PokeAPI / pokedex

PokeAPI's fork for adding gen-8 data.
https://github.com/PokeAPI/pokedex/tree/master-pokeapi/pokeapi
MIT License
43 stars 38 forks source link

Adding some more Gen8 Data #5

Closed RyanVereque closed 3 years ago

RyanVereque commented 4 years ago

Started new thread following this Brief work write-up

Hello again @Naramsim . By the way I'm new to the world of open-source contribution so bear with me if I ever ask silly questions !

First I'd like to ask a general questions about new data.

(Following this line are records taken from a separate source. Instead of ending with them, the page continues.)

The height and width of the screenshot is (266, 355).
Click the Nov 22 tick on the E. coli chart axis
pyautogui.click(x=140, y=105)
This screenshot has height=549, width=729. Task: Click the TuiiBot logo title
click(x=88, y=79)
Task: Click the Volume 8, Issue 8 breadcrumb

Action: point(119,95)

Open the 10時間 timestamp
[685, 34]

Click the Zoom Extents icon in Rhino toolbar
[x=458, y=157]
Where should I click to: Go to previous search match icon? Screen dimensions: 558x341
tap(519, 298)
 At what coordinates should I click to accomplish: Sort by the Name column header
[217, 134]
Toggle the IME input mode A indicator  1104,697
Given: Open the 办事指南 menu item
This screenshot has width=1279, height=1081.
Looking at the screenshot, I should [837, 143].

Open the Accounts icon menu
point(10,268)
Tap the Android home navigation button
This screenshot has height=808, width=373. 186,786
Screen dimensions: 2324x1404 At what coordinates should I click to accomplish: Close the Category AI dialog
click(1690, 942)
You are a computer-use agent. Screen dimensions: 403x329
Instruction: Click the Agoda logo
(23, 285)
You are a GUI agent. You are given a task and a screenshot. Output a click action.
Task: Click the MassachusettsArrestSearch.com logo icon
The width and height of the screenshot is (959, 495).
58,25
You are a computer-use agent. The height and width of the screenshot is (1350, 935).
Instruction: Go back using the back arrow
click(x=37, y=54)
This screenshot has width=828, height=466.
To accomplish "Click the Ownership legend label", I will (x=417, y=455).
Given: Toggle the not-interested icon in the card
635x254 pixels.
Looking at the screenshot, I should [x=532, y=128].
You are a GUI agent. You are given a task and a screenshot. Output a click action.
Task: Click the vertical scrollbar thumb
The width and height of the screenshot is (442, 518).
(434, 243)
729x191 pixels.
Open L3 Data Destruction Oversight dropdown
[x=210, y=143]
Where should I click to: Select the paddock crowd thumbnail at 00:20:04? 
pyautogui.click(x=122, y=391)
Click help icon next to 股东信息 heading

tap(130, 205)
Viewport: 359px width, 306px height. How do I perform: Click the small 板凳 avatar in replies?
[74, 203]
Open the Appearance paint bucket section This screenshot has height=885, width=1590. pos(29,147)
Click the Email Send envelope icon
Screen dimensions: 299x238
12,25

Some CSV/Tables follow a general policy of assigning some ID's starting at 0, others starting at 10000. For example pokemon and pokemon_forms for which the is_default column is false. I'd keep this trend, but I was wondering if a similar idea should be applied for the IDs of things that are added in this fork. I.e making new records in pokedexes start after some large number (10000) if they are newly added (10026 instead of 26 for galar pokedex following 25 for updated-poni). Or maybe some other large number because this conveys newness rather than alternativeness.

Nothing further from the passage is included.